Лоса кивает. Пульс девочки бешено колотится в запястье. Ее лоб горит, но, как ни странно, она не потеет.
— Какие еще симптомы у ее болезни? — спрашиваю я.
— Она не может есть, — сообщает Эсфирь-Мария. — И у нее идет кровь из кишок, когда она…
Девушка наклоняется ко мне, и по ее выжидающему взгляду я понимаю, что своим любопытством нечаянно обнадежил ее.
— Это либо дизентерия, либо испанская лихорадка, — говорю я. — Передается через гнилой воздух и навоз. — На страницах моей памяти Торы возникают строки Авиценны. — Самшитовый чай с вербеной, и как можно больше, — начинаю я. — Ей нужна жидкость, чтобы ее организм очистился потом. И ставьте ей клизмы с мышьяком, разбавленным гранатовым соком и водой. Не переусердствуйте с ядом. Нескольких капель вполне достаточно. — Лоса смотрит на меня поверх кончика своего приплющенного, совиного носа таким взглядом, который мог бы заставить чесаться даже пророка. И все равно, после всего, что случилось, его поза кажется мне больше смешной, нежели оскорбительной. — Приберегите свои глупые взгляды для субботних служб, — советую я ему.
— Больше не будет служб, — печально отвечает он. — Никогда.
— Как и следовало ожидать, — ухмыляюсь я.
— Да что ты знаешь?! — орет он. — От чего ты отказался, кроме еврейского имени?! Ты давал клятву в том, что ноги твоей не будет в синагоге, если Господь убережет нашу общину? Ты отказался от самого дорогого, что у тебя было? Да что ты знаешь о жертвенности?! Тебе было всего одиннадцать. Да, я помню, как ты жался к отцу. А ты помнишь, как я бежал к баптистской купели. Ты никогда не спрашивал, почему? А твой дядя? Ты хоть понимаешь, что все это было ради того, чтобы уберечь большинство из вас от смерти, чтобы удержать вас от убийства собственных детей. Я составил пакт с нашим Господом: спаси евреев Лиссабона, и я приму обращение. Это было ошибкой? Кто может так сказать? Ты?! Или твой дядя?!

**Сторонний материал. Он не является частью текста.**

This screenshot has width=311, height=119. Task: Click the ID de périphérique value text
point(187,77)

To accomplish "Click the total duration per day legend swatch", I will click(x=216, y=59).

Лоса утирает рукавом слюну с губ, гневно глядя на меня горящими много лет скрываемой яростью глазами. К нему подходит Эсфирь-Мария. Гладя его по плечу, она шепчет:
— Успокойся, отец.
— Мой дядя мертв. Он уже ничего не может сказать, — отвечаю я спокойным сухим тоном, скрывающим злость. — И, будь я более добросовестным каббалистом, чем я есть, возможно, я не стал бы вас осуждать. В любом случае, ваши мотивы мне теперь безразличны. Только ваши поступки имели значение много лет назад и имеют значение сейчас. Я понял, что для таких людей, как мы с вами, дела гораздо важнее любых слов, пактов и произнесенных шепотом молитв. Для дяди, я думаю, это было иначе. Его молитвы призвали в этот мир ангелов. Для такого человека… — Я умолкаю: рабби Лоса, раздуваясь от ярости, отвернулся от меня. Разговор становится бессмысленным. Я дотрагиваюсь до плеча Эсфирь-Марии, чтобы привлечь ее внимание. — Мойте Рахель розовой водой, смешанной с отваром вербены и яичным желтком. И ради Бога, смените эти протухшие простыни. А еще лучше сожгите их!
Я поднимаю руку у нее над головой, благословляя ее.
— Моя сестра умрет? — спрашивает она.
— Только Он может ответить, — нараспев произносит ее отец.
Его благочестивый взгляд, устремленный в христианское небо, призван напомнить мне о жертве, которую, по его словам, он принес.